Start of Excerpted data

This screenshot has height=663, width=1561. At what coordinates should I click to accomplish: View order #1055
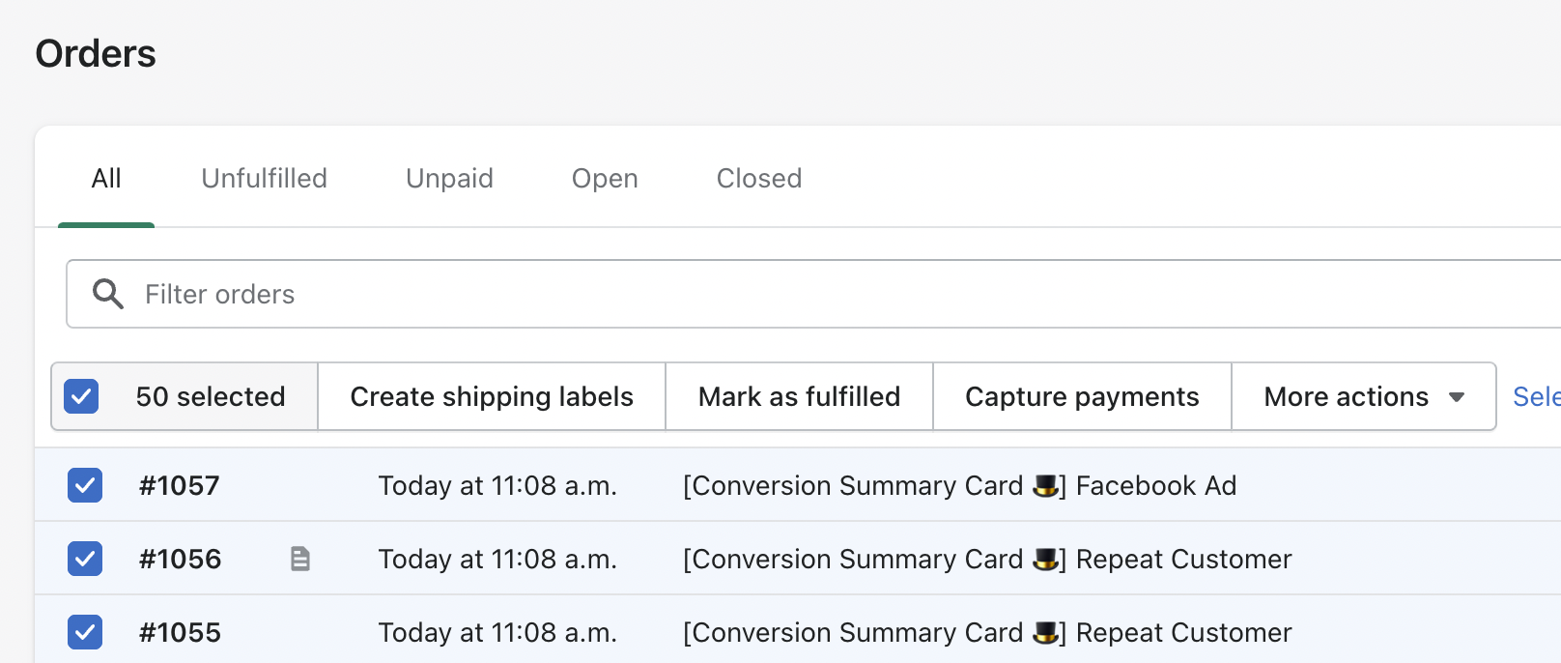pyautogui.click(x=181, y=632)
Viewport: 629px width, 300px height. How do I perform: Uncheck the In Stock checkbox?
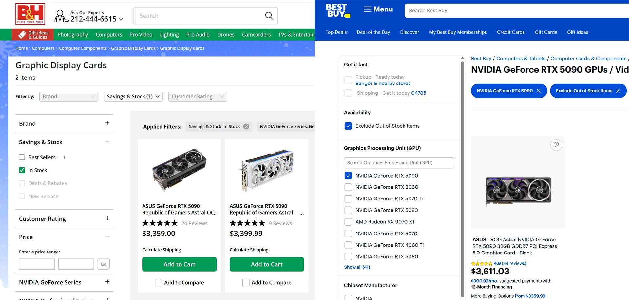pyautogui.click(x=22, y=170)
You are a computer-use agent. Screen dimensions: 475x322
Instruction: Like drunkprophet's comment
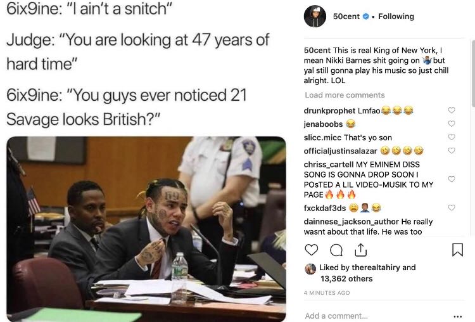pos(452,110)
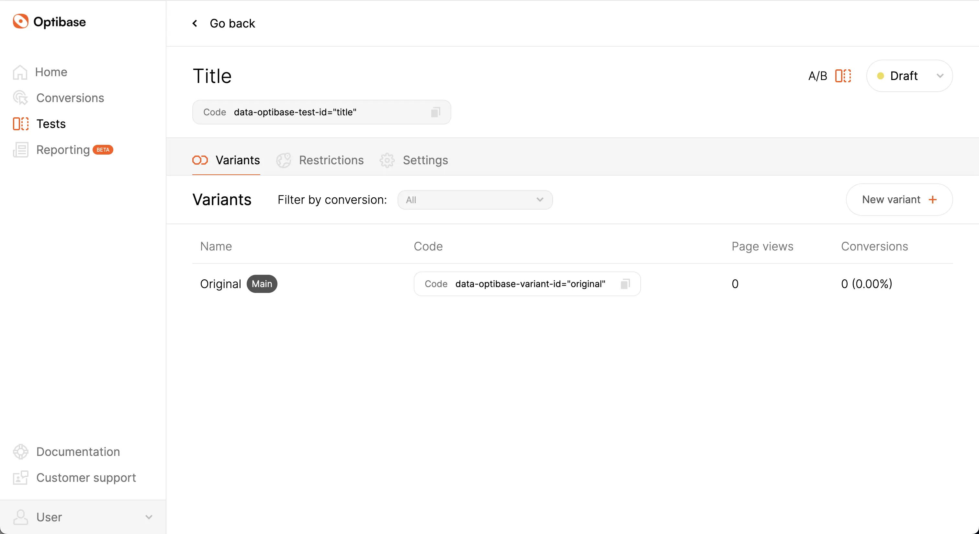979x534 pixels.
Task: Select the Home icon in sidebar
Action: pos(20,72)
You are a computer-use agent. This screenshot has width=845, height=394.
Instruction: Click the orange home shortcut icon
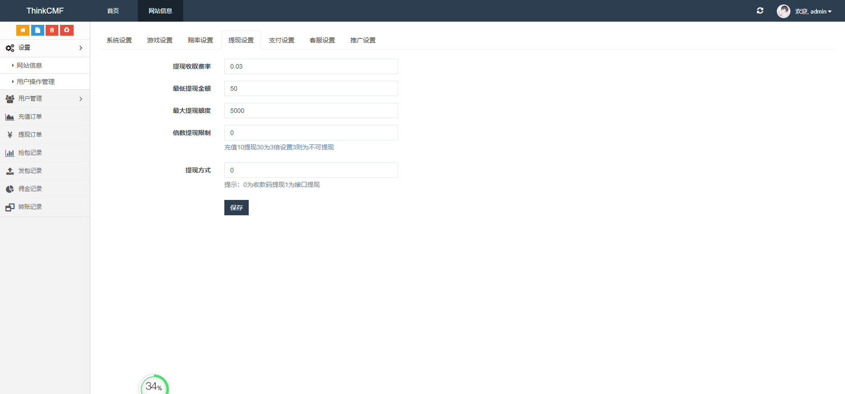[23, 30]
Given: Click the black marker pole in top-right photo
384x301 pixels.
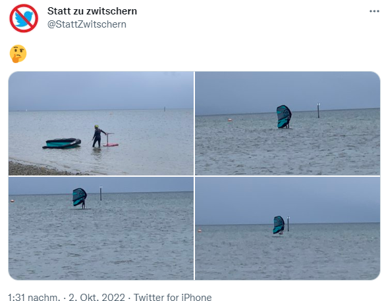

End of Excerpted data
Start of Excerpted data

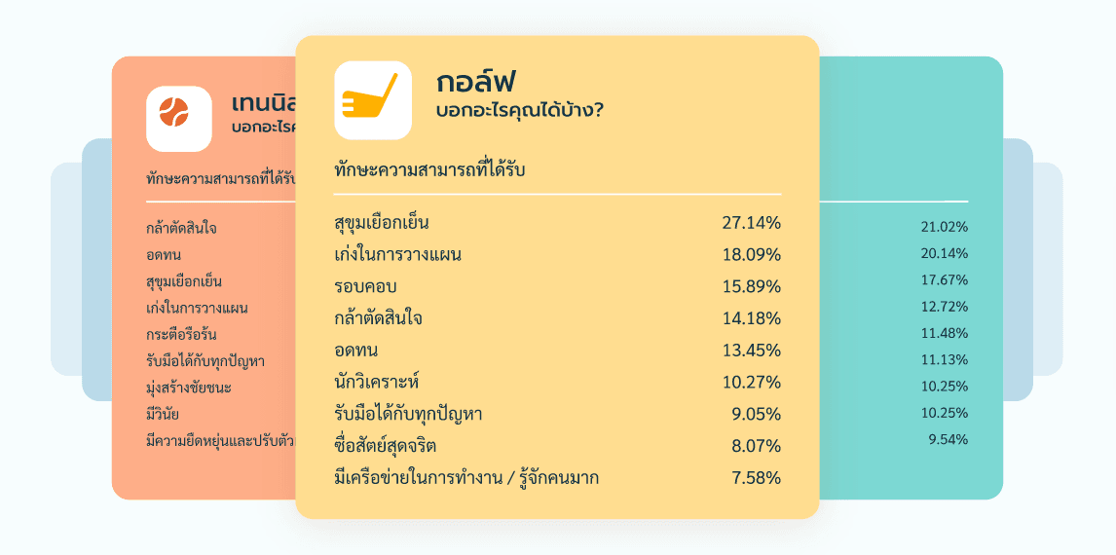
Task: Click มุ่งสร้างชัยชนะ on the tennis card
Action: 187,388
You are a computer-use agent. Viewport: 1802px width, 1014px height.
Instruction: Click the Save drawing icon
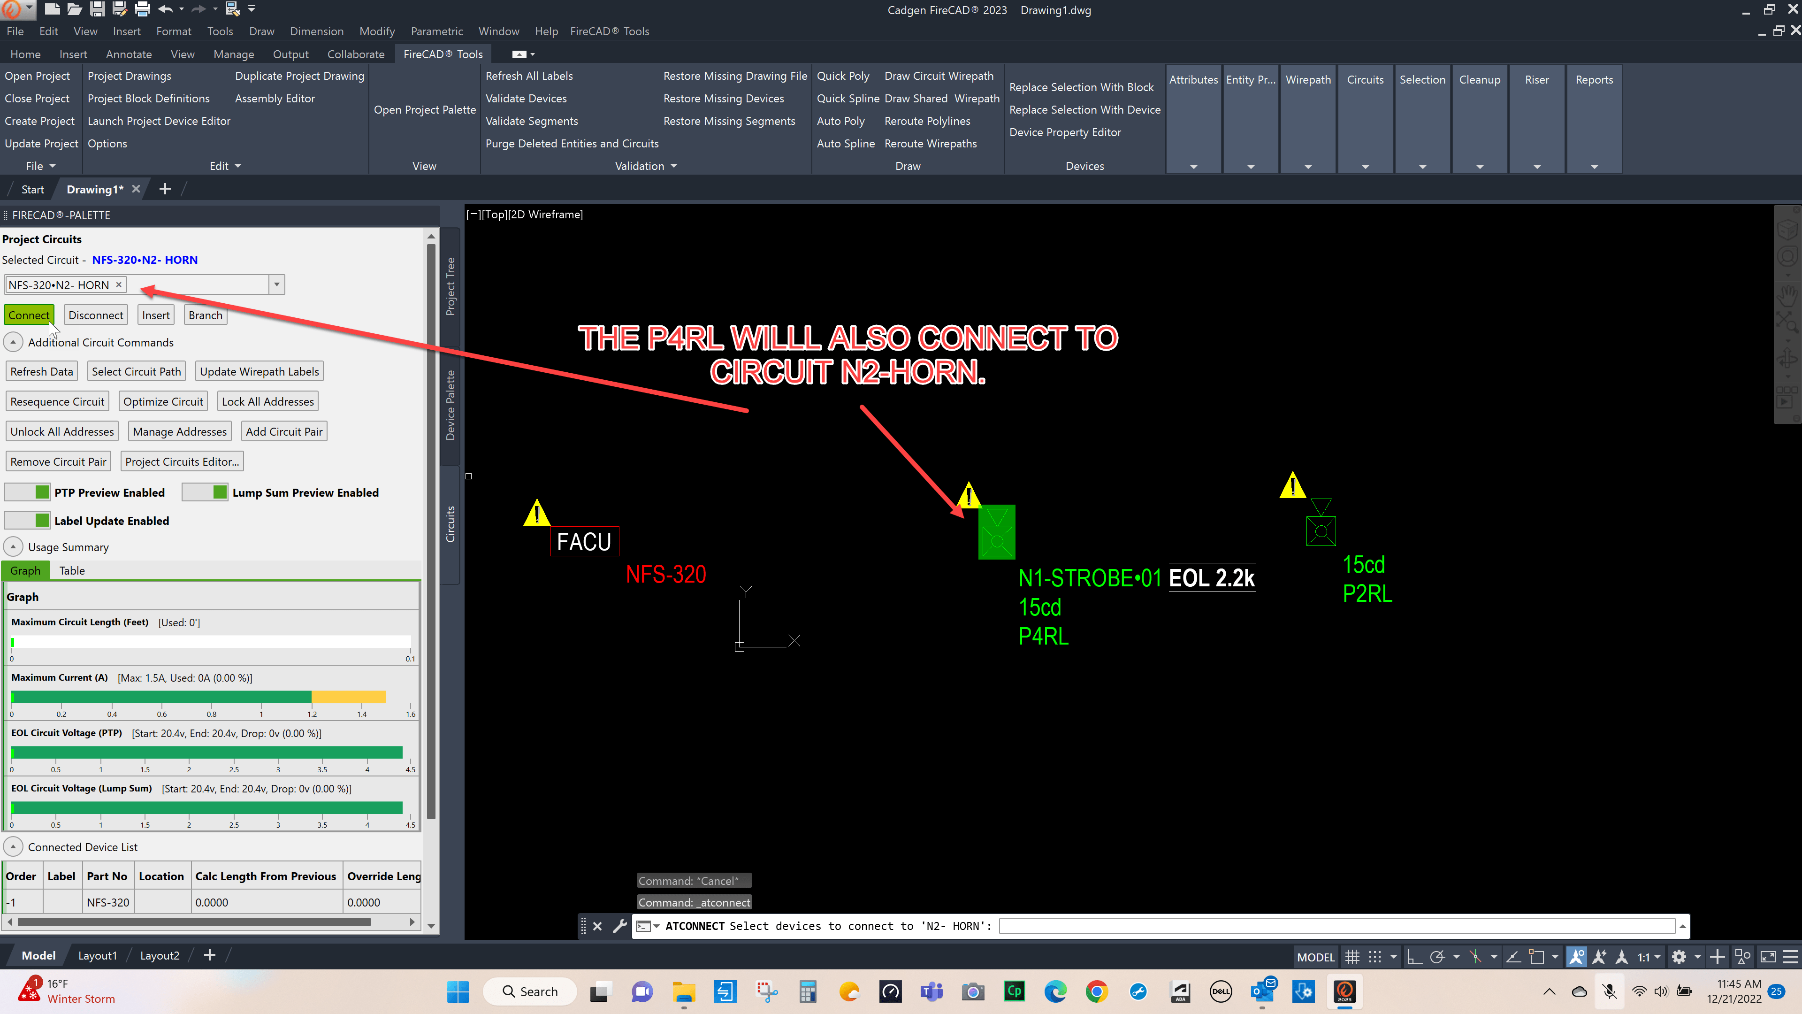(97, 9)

End of Excerpted data

> **Work instructions**: How many lines in the rows above contain the word "icon"? Reply with the number alone.

> **Solved problem**: 3